TASK STATEMENT ->
Transcribe the data starting with the line containing "Where should I" and continuing through the line containing "point(413,76)", both included, reproducing each line without any change.

DATASET RECORDS ->
☆ ☆ ☆

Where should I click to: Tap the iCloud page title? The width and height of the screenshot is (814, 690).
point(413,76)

☆ ☆ ☆

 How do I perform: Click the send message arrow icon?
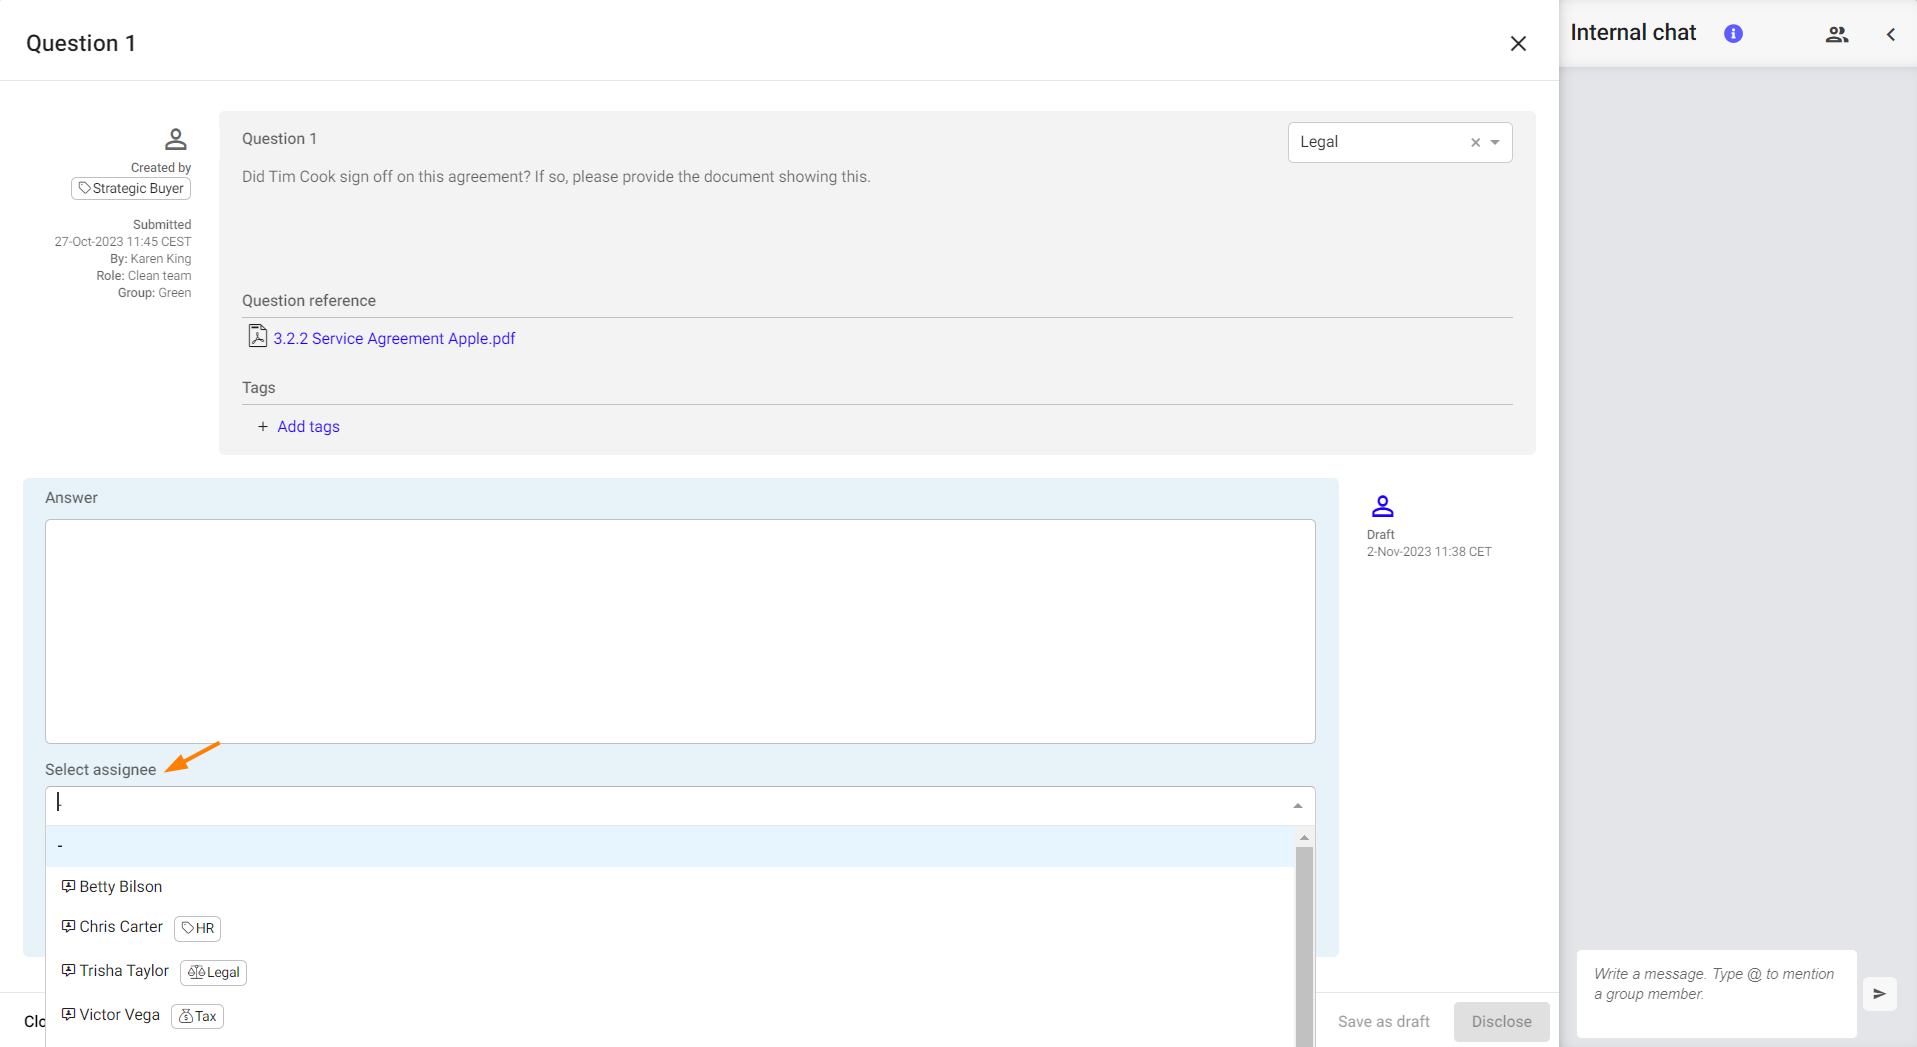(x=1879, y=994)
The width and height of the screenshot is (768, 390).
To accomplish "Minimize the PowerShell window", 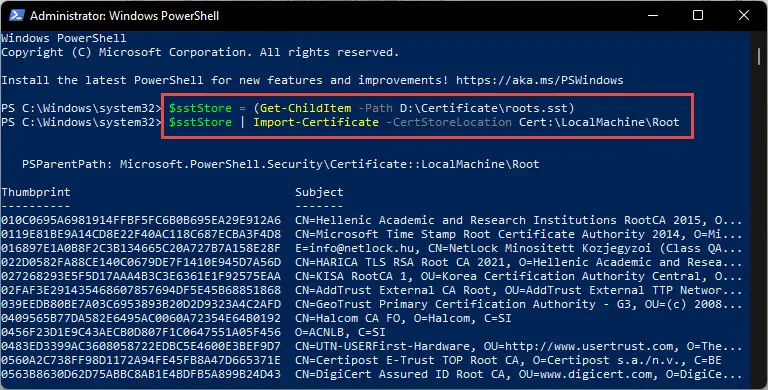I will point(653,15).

☆ ☆ ☆

EXPECTED ANSWER ->
Where should I click to: Tap the iCloud page title? The width and height of the screenshot is (814, 690).
point(413,76)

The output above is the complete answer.